==== Seçilmiş Bölüm ====

Bahsedeceğimiz örnekler okura tanıdık gelecektir; yine de altını çizelim: Yalnızca özel ya da üstün yeteneklere sahip olduğu için değil; kendilerini adadıkları bir dava olduğu, emeklerini bu dava için en estetik, en güçlü, en yaratıcı şekilde ortaya koydukları için tarihe iz bıraktılar. O izin peşinden gitmeye, o izi derinleştirmeye çalışanlar oldukça da "bizim tarafta" daha nice benzer örnekler olacak.
'Anlamak gideni ve gelmekte olanı': Nâzım
Listenin en başında elbette yirminci yüzyılın en büyük şairlerinden biri, belki de en büyüğü, yoldaş Nâzım Hikmet yer alıyor. Komünistliği, yurtseverliği, umudu, insan sevgisi, gelecekten, ilerlemeden duyduğu heyecan, dokunup yön verdiği ve bazıları yine kendi alanında önemli sanatçılar haline gelen onlarca hayat ile birlikte Nâzım, şiirleri her dile çevrilen, bestelenen, seslendirilen Nâzım, bu dünyanın yüz akı.
'Çocuğun gördüğü düştür barış': Yannis Ritsos
Birçok şiiri bir başka komünist sanatçı olan Teodorakis tarafından bestelenmiş, Aragon’a göre ise “yaşayan en büyük şair” olan Yunanistanlı şair Ritsos da gençlik yıllarından yaşamını yitirinceye kadar örgütlü bir komünist olan kalmış bir aydın. Yunan işçi sınıfına armağan ettiği birçok destansı ve lirik şiiri yanında, tüm dünyada barış mücadelesinin de öncü isimlerinden biri oldu. Hayatı boyunca sürgün dahil birçok olumsuzluk yaşadı; ancak düşüncesinde ve şiirinde umudu hep korudu. Yunan şairlerine örnek oldu, yapıtları onlarca dile çevrildi, dünyanın pek çok ülkesinde ödüllerle onurlandırıldı. 1979 yılında ise Dünya Barış Konseyi tarafından verilen Uluslararası Barış Ödülü’nü aldı. Ritsos, hâlâ barış, insanlık, özgürlük, eşitlik deyince akla ilk gelen isimlerden, Yunanistan’ın en önemli şairlerinden biri.
Guernica kimin eseri? Picasso
İspanya doğumlu, yaşamının büyük bir bölümünü Fransa’da geçirmiş olan ressam, heykeltraş, şair Picasso, kübizmin kurucusu, Guernica’nın, Avignon’lu Kadınlar’ın, Mavi Çıplak’ın ve birçok başka eserin yaratıcısı. Yirminci yüzyıl sanatının belki de en çok bilinen ve kesinlikle en üretken ismi. Faşizm karşıtı mücadeleye resimleri ve düşünceleri ile katkıda bulunan ve 1944 yılında Fransız Komünist Partisi üyesi olan Picasso’nun “barış güvercini”, halen Dünya Barış Konseyi’nin sembolü olarak kullanılmaktadır.

==== Sağlanan Veriler ====

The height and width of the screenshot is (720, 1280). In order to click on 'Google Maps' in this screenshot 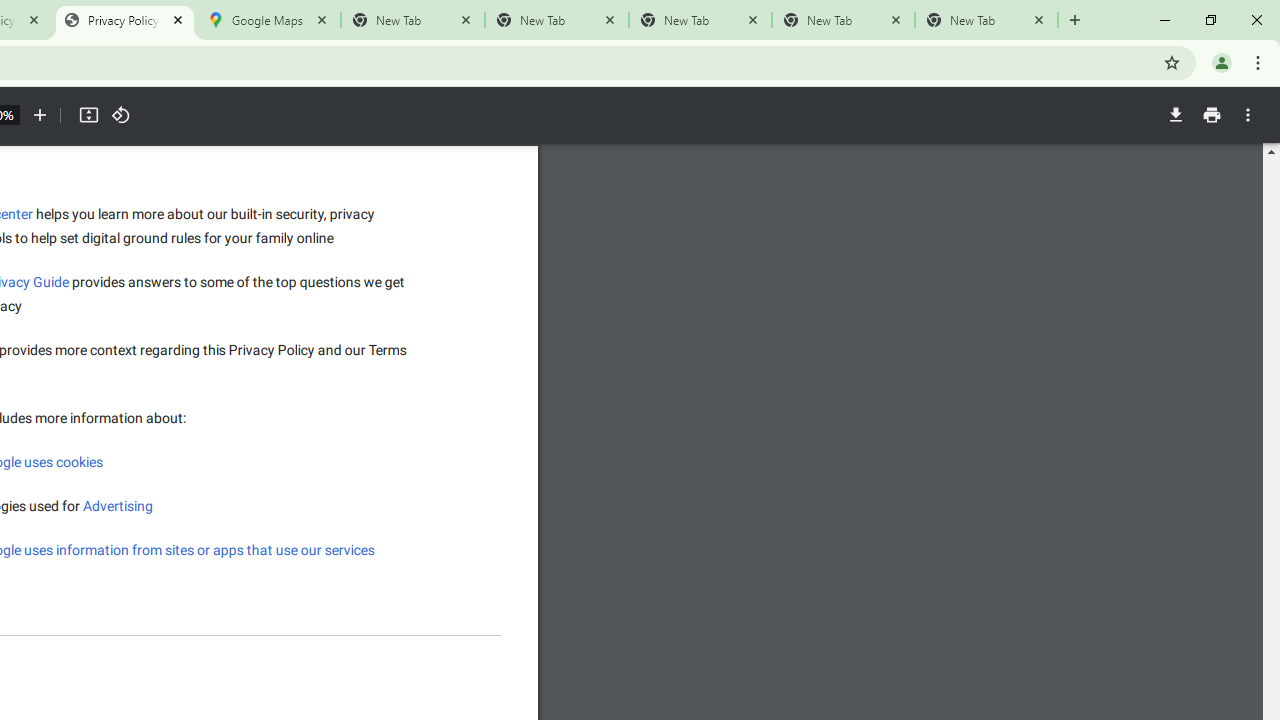, I will do `click(267, 20)`.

====

Komünist sanatçılarla ilgili metinde "Bahsedeceğimiz örnekler okura" sözlerinden "dünyanın yüz akı." sözlerine kadar uzanan kısmı hiç değiştirmeden kopyalayın.

Bahsedeceğimiz örnekler okura tanıdık gelecektir; yine de altını çizelim: Yalnızca özel ya da üstün yeteneklere sahip olduğu için değil; kendilerini adadıkları bir dava olduğu, emeklerini bu dava için en estetik, en güçlü, en yaratıcı şekilde ortaya koydukları için tarihe iz bıraktılar. O izin peşinden gitmeye, o izi derinleştirmeye çalışanlar oldukça da "bizim tarafta" daha nice benzer örnekler olacak.
'Anlamak gideni ve gelmekte olanı': Nâzım
Listenin en başında elbette yirminci yüzyılın en büyük şairlerinden biri, belki de en büyüğü, yoldaş Nâzım Hikmet yer alıyor. Komünistliği, yurtseverliği, umudu, insan sevgisi, gelecekten, ilerlemeden duyduğu heyecan, dokunup yön verdiği ve bazıları yine kendi alanında önemli sanatçılar haline gelen onlarca hayat ile birlikte Nâzım, şiirleri her dile çevrilen, bestelenen, seslendirilen Nâzım, bu dünyanın yüz akı.